* _Saved entries_:
====
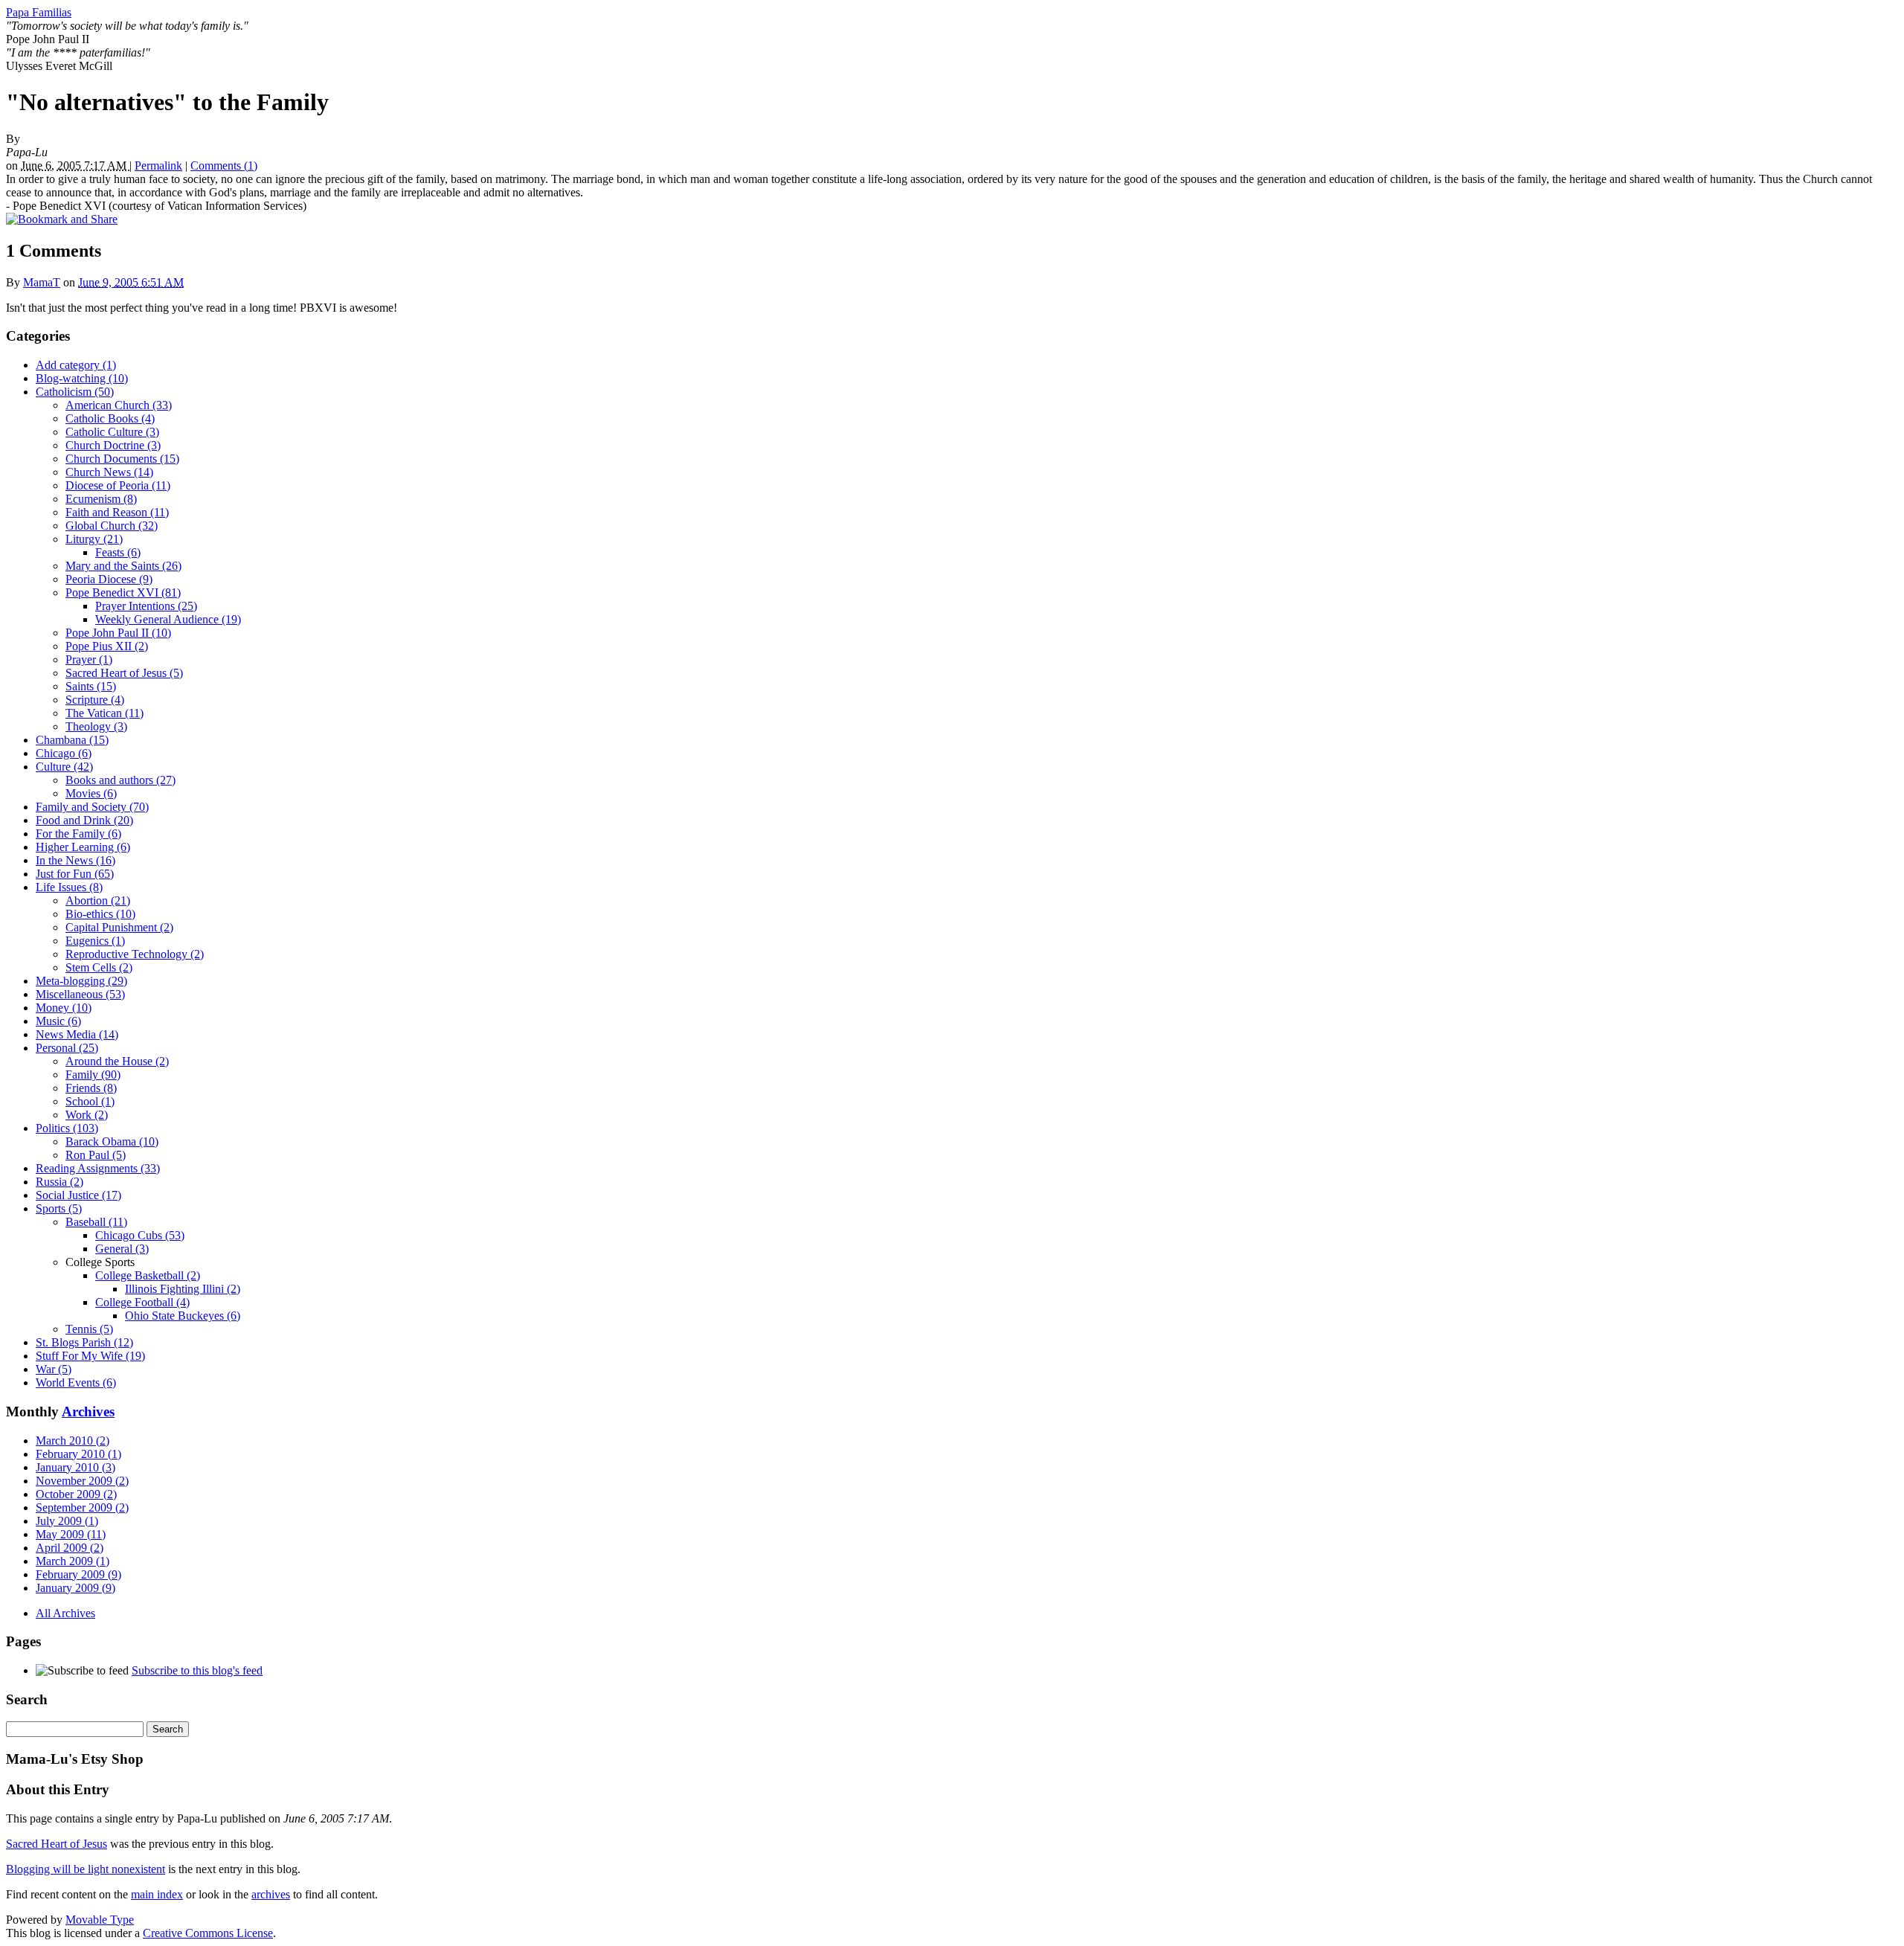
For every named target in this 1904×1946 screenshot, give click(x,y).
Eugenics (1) (95, 940)
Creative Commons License (208, 1933)
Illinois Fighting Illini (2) (182, 1288)
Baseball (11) (96, 1222)
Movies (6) (91, 793)
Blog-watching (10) (82, 378)
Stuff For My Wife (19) (90, 1355)
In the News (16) (75, 860)
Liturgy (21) (94, 539)
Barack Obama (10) (111, 1141)
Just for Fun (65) (75, 873)
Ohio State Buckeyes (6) (182, 1315)
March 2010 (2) (72, 1440)
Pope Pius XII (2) (106, 646)
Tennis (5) (89, 1329)
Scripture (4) (94, 699)
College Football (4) (142, 1302)
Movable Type (99, 1919)
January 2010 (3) (75, 1467)
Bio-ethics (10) (100, 914)
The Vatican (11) (104, 713)
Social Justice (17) (78, 1195)
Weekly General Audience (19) (168, 619)
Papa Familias (38, 12)
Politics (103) (67, 1128)
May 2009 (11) (71, 1534)
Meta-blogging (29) (81, 980)
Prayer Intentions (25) (146, 606)
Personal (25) (67, 1047)
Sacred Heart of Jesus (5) (124, 673)
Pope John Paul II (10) (118, 632)
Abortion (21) (97, 900)
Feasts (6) (118, 552)
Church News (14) (109, 472)
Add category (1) (76, 365)
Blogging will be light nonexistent (85, 1869)
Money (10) (63, 1007)
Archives (88, 1411)
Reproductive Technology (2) (134, 954)
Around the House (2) (117, 1061)
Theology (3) (96, 726)
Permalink (158, 165)
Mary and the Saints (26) (123, 565)
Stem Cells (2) (98, 967)
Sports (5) (59, 1208)
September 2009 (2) (82, 1507)
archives (270, 1894)
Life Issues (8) (69, 887)
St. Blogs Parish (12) (84, 1342)
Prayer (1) (88, 659)
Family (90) (92, 1074)
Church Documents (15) (122, 458)
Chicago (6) (63, 753)
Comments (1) (223, 165)
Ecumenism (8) (101, 498)
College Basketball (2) (147, 1275)
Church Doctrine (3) (113, 445)
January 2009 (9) (75, 1587)
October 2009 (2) (76, 1494)
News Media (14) (77, 1034)
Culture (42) (64, 766)
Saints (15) (90, 686)
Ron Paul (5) (95, 1155)
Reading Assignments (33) (98, 1168)
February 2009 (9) (78, 1574)
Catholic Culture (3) (112, 432)
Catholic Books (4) (110, 418)
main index (157, 1894)
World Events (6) (76, 1382)
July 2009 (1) (67, 1521)
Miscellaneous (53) (80, 994)
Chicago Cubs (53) (139, 1235)
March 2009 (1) (72, 1561)
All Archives (65, 1613)
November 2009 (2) (82, 1480)
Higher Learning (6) (83, 847)
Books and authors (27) (120, 780)
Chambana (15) (72, 739)
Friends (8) (91, 1088)
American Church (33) (118, 405)
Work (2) (86, 1114)
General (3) (122, 1248)
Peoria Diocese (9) (108, 579)
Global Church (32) (111, 525)
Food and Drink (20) (84, 820)
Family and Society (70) (92, 806)
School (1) (90, 1101)
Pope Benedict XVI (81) (123, 592)
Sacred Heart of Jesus (56, 1843)
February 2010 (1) (78, 1454)
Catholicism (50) (75, 391)
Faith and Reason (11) (117, 512)
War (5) (53, 1369)
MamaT (41, 282)
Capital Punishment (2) (119, 927)
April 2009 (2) (69, 1547)
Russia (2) (59, 1181)
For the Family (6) (78, 833)
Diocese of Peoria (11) (117, 485)
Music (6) (58, 1021)
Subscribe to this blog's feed (197, 1670)
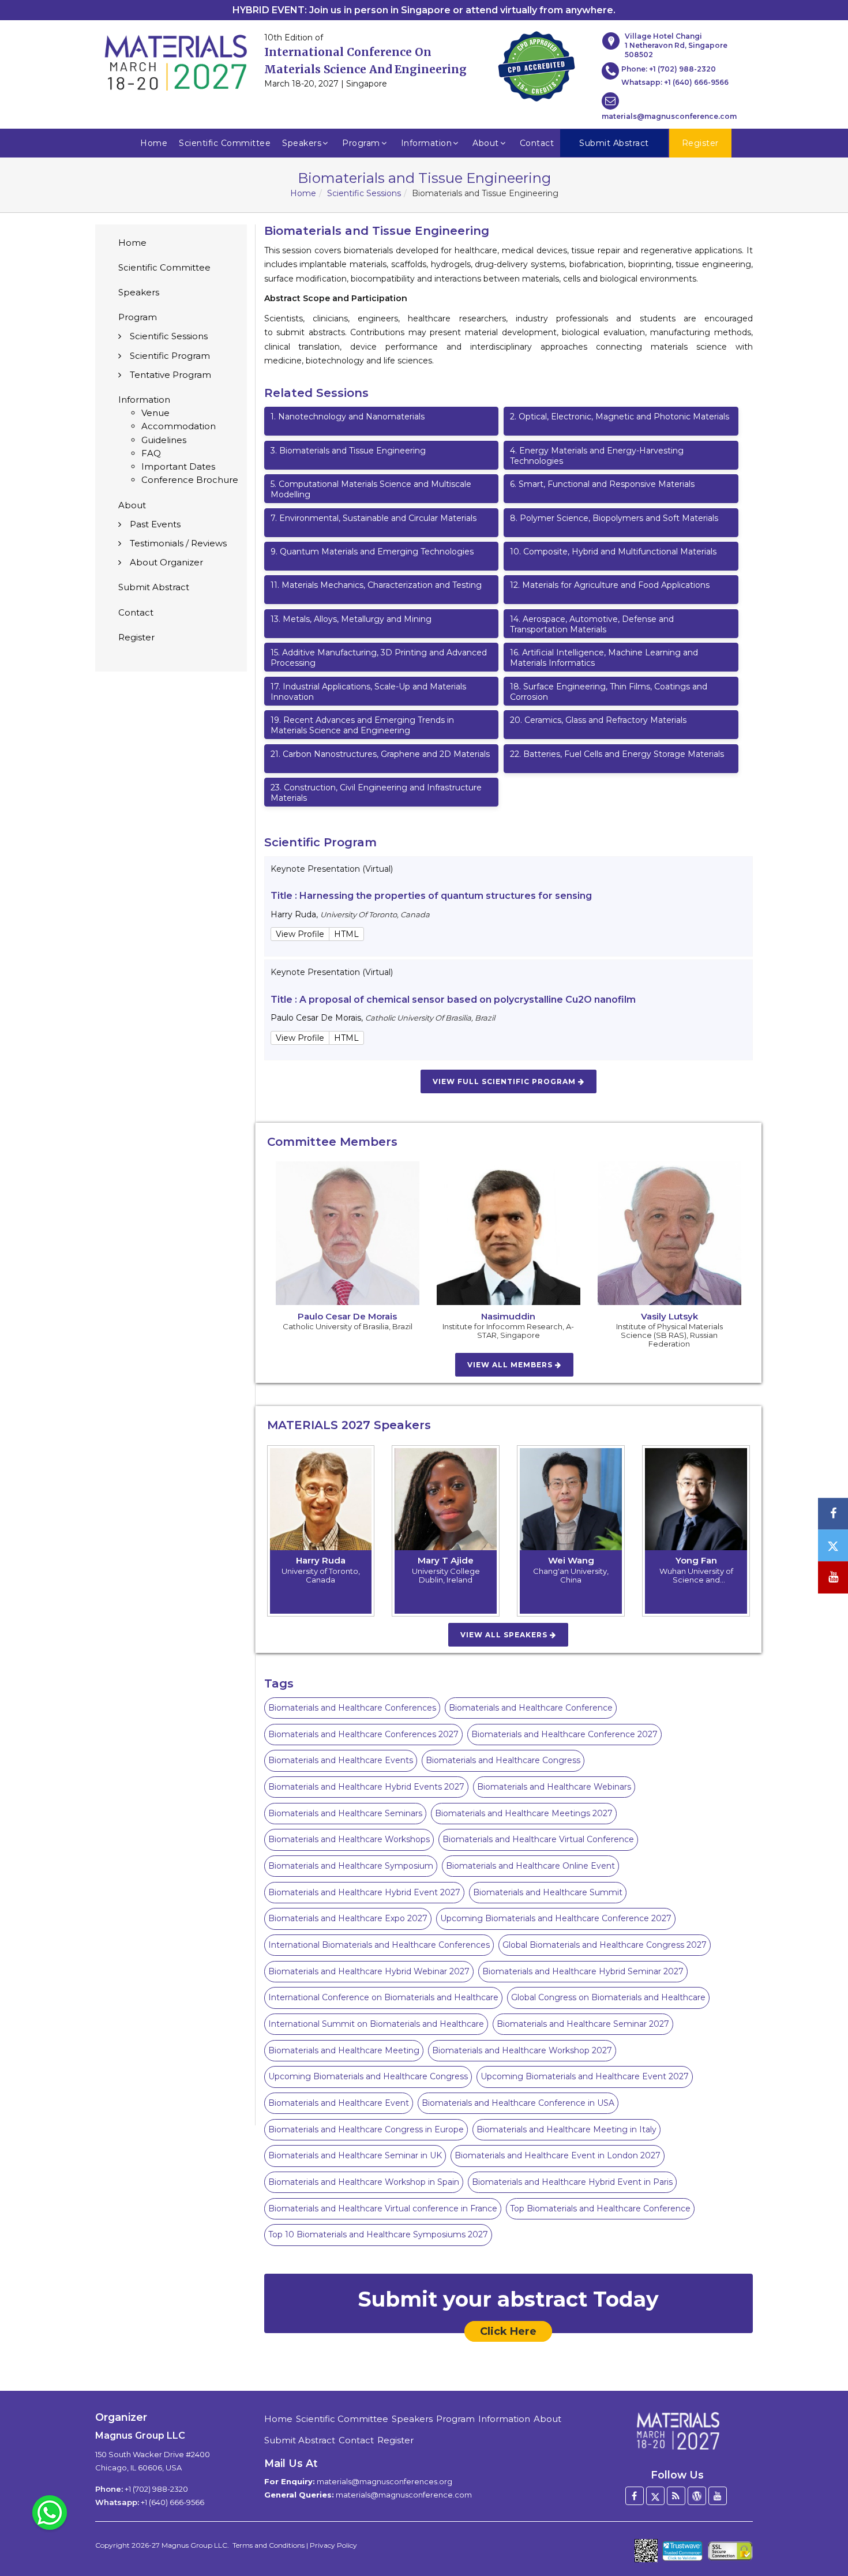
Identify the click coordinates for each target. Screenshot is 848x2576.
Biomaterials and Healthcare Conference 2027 (564, 1734)
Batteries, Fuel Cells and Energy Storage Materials (617, 754)
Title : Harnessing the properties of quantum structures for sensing (431, 895)
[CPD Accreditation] (536, 63)
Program (361, 143)
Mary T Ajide (446, 1560)
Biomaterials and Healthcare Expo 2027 (347, 1918)
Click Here (508, 2331)
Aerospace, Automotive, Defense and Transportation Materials (592, 624)
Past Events (155, 524)
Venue (155, 412)
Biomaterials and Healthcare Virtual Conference (538, 1839)
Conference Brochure (189, 479)
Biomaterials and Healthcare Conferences (352, 1708)
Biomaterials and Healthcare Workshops (349, 1839)
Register (136, 637)
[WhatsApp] (49, 2512)
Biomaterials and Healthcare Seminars (345, 1813)
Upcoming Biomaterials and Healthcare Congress (368, 2076)
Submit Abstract (153, 587)
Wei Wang (571, 1560)
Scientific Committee (225, 143)
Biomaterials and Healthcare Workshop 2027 (522, 2050)
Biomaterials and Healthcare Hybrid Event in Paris (572, 2182)
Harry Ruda (321, 1560)
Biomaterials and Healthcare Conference (531, 1708)
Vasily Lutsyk (669, 1316)
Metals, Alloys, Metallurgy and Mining (351, 619)
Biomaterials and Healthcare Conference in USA (518, 2103)
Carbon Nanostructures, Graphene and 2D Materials (380, 754)
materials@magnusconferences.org (384, 2481)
====
* _Aim of the exercise_:
What you give back must be the stretch above, starting at the line with "Politics (103) (67, 1128)" and ending at the line with "Around the House (2) (117, 1061)", copied exactly.

* _Problem solution_:
Politics (103) (67, 1128)
May 2009 (11) (71, 1534)
Meta-blogging (29) (81, 980)
Prayer Intentions (25) (146, 606)
Personal (25) (67, 1047)
Sacred Heart of Jesus (5) (124, 673)
Pope John Paul II (10) (118, 632)
Abortion (21) (97, 900)
Feasts (6) (118, 552)
Church News (14) (109, 472)
Add category (1) (76, 365)
Blogging will be light nonexistent (85, 1869)
Money (10) (63, 1007)
Archives (88, 1411)
Reproductive Technology (2) (134, 954)
Around the House (2) (117, 1061)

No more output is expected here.